Saturday, May 21, 2011
WIRED: Was a stealth Chinook used in Obama raid?
By now we know that the two helicopters that deposited the 23 U.S. operatives (and their dog) into Osama bin Laden’s compound in Abbottabad, Pakistan, on May 2 were no standard-issue Army rotorcraft. Rather, they were stealth modifications of the MH-60 Blackhawk, optimized to reduce their noise, infrared and radar signatures.
But there’s a growing belief that other stealthy choppers might have been present, as well. It’s the latest in a series of revelations regarding the sophisticated tactics and techs behind the high-stakes raid.
We know about the pair of radar-evading Blackhawks because one of the elusive birds — dubbed “Silenthawks” by the media — crashed inside the bin Laden compound, leaving behind an intact tail rotor that photographers documented the following morning and aviation geeks used to infer the aircraft’s overall configuration.
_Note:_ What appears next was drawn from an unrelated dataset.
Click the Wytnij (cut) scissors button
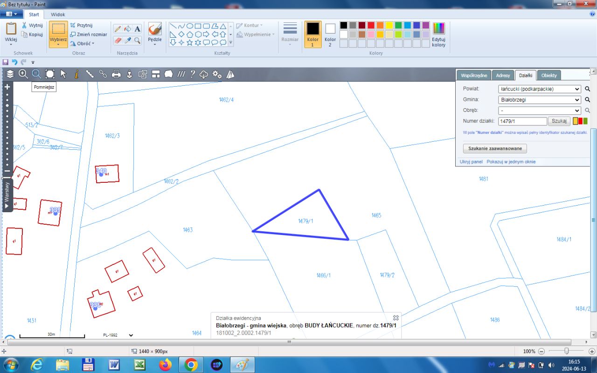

That crash, plus the dicey politics surrounding the CIA-led assault, offer up circumstantial evidence of an even more secretive “silent” helicopter: a possible variant of the twin-rotor MH-47 Chinook, sporting the same stealth treatments as the Silenthawk and operated by the same 160th Special Operations Aviation Regiment.
As he did with the Silenthawk, aviation journalist David Cenciotti commissioned artist Ugo Crisponi to produce concept art depicting this alleged copter. (See artwork, above.)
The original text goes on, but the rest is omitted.